As for the other things that you might do:

• run your CI/CD worker as close to GitLab.com as possible for a minimal latency - according to their public docs they are located in GCP in us-east1,
• whenever available use group-level configurations to apply settings once per group, instead of for each project individually - f.e. group_variables instead of project_variables,
• review the verbose output if your run and look for:
  • changes that look unnecessary - we might have more bugs like the one fixed in [Bug Fix] Fix protected branches current configuration access level fetching #474 remaining in the code,
  • long processing time of particular sections - you'll have to have timestamps in your CI/CD solution for that,

Perhaps to be continued...

Let me know what you think!

[rossbeehler]

Thanks for the detailed response, @gdubicki. May take me a while, but I'll see if I can test in GCP us-east1 and report back on how much it improved performance. We are in Azure East US 2 at the moment, so only a couple states away, but I'm sure co-locating on the same cloud/region would make a significant difference.

I will say we see a rather regular consistent amount of time processing each project, but we'll also turn on verbose at some point to see if anything stands out.

[nejch]

Keep in mind with a lot of API calls you probably start to hit GitLab's rate limiting rather than just network performance issues:

https://docs.gitlab.com/ee/user/gitlab_com/index.html#gitlabcom-specific-rate-limits

At least that would be my assumption as I also work with a large self-hosted instance. So even with concurrency, since urllib's Retry respects retry-headers headers by default, I think it would slow down after 429 responses. I may be wrong though, would have to benchmark that.

So one aspect of optimization would be for gitlabform to make as few requests as possible (e.g. ensure the max 100 per page for pagination, avoid making the same get calls if the data is already fetched etc. Just an idea though!

[adam-moss]

We have this challenge with 10k+ repos, with this, danger, triage-bot, and renovate. Basically anything we want to run across the estate. What we found was running any of them as one continuous run took hours.

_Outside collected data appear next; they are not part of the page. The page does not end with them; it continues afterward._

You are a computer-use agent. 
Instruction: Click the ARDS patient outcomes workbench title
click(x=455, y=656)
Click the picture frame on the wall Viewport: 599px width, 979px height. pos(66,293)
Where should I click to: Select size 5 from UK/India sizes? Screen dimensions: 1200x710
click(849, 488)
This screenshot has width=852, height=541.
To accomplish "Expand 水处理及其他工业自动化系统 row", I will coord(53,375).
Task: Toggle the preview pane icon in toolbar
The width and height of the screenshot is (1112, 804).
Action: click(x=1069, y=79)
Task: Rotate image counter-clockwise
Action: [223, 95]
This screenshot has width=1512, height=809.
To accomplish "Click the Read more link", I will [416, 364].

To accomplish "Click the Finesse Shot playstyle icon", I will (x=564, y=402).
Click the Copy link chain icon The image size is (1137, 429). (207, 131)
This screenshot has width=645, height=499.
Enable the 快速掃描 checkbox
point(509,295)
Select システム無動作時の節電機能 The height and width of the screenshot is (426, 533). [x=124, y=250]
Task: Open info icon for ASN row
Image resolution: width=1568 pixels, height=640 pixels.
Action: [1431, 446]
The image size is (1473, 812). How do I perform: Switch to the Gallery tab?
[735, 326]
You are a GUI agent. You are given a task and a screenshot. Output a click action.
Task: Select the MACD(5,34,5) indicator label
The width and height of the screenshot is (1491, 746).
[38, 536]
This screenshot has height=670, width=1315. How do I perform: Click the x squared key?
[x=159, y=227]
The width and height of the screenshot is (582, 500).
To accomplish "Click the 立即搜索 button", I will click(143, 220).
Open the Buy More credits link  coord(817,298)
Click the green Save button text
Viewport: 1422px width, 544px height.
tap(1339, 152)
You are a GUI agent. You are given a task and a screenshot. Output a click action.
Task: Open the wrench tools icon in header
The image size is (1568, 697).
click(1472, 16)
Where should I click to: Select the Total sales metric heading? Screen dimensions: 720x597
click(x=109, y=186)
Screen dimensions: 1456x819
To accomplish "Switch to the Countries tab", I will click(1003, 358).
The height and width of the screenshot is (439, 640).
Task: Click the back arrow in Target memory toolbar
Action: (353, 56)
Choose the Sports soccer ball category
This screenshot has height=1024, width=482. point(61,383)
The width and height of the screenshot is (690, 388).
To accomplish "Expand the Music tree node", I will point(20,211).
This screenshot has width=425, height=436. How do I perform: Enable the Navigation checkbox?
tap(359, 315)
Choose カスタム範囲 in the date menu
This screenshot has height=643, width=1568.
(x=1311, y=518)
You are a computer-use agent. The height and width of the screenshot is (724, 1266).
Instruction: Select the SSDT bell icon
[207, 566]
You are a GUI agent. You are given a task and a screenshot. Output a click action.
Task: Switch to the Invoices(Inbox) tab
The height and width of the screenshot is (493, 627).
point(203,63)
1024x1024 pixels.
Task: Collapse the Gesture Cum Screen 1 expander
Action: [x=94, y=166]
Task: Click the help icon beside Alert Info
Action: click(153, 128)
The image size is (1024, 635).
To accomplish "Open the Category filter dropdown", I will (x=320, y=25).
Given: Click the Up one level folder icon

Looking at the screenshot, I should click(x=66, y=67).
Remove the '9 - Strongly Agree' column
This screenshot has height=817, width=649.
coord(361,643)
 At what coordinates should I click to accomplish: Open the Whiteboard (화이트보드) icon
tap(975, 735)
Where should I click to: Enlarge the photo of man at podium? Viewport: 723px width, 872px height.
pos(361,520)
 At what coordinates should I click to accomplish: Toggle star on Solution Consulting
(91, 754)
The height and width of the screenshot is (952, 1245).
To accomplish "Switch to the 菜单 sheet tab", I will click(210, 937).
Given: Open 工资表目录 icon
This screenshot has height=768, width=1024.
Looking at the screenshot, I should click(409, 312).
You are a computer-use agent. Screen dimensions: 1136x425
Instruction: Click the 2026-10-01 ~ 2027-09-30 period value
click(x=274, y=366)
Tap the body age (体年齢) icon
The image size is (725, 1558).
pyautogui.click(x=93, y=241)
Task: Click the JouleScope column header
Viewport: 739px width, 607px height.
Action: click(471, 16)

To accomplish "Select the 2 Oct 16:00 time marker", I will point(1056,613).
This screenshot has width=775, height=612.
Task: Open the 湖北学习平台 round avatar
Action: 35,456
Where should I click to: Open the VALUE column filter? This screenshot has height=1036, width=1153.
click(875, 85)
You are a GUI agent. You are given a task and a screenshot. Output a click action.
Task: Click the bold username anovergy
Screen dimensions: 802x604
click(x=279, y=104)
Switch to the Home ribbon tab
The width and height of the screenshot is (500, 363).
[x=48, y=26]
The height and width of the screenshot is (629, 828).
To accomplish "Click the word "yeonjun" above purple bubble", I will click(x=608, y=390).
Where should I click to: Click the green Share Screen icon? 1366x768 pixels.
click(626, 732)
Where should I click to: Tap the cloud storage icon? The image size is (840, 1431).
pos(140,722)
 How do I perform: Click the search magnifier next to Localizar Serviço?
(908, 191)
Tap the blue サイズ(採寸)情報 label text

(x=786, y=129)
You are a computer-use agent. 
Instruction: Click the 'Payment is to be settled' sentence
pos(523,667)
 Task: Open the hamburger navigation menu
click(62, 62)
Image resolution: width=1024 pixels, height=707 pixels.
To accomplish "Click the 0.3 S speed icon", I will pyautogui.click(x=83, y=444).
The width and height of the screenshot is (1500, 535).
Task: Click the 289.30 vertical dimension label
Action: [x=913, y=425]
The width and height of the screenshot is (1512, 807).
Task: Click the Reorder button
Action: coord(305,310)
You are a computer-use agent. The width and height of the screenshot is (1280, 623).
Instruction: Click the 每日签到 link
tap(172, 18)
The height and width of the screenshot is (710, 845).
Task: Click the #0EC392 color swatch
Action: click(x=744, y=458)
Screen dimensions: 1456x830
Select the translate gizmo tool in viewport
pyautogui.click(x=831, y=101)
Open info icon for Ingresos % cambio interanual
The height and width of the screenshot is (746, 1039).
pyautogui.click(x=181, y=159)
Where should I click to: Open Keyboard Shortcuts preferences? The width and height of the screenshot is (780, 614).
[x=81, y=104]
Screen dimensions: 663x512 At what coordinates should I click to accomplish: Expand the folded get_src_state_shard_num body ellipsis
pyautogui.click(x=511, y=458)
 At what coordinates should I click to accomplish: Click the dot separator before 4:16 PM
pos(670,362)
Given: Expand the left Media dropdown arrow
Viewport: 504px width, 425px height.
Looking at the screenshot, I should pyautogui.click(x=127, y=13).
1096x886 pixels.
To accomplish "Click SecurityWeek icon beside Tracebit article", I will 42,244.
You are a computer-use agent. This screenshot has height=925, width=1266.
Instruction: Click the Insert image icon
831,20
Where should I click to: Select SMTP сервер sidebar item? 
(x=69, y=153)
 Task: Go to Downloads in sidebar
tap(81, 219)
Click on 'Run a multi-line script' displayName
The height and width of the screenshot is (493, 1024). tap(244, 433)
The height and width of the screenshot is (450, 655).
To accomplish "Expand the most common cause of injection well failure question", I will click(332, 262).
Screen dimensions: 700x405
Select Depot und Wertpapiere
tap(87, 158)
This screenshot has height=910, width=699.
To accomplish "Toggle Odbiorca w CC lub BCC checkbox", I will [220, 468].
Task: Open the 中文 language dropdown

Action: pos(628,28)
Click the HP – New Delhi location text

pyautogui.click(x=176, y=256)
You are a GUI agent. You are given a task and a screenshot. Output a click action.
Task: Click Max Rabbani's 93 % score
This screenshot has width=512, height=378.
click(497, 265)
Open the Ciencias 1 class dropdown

What we did was take the approach the tool is not the issue, at a repo level it is fast enough. Ergo our execution approach was suboptimal at scale. So what we do now is:

1. hit the gitlab api for a list of all groups & projects
2. use that to generate child pipelines, running 1 instance of the job for each repo
3. batch them into blocks of n size, whatever you're comfortable with within the rate limits
4. use resource_group in the gitlab-ci.yml to ensure only X child pipelines run in parallel.

Doing this took our renovate run-time from > 24hrs to < 3hrs, which was certainly a win for us.

We also use the Audit Stream to run on triggers.

This isn't the code we use now, but you can see an earlier iteration I shared over at the reno repo renovatebot/renovate#13172 (reply in thread)

[nejch]

I think that makes sense, if I remember correctly we had a similar approach but just with parallel: and use of CI_NODE_* variables. Btw might want to be careful with renovating 10k repos from a single renovate instance :P https://docs.renovatebot.com/gitlab-bot-security/ should get better after 15.9 with the job token scope.

[adam-moss]

Yeah, its a risk but the exploit opportunity is minimised as much as is currently possible. And you need an active SSO session on our IdP. Token scopes will definitely be better but it is only once the support for adding the email address, signing key, and regenerating rather than recreating PRaTs lands that it can be truly secured.

[gdubicki]

What target are you using to run the app, @rossbeehler? ALL_DEFINED? ALL? Something else?

[rossbeehler]

We're running it against our top-level group for our organization.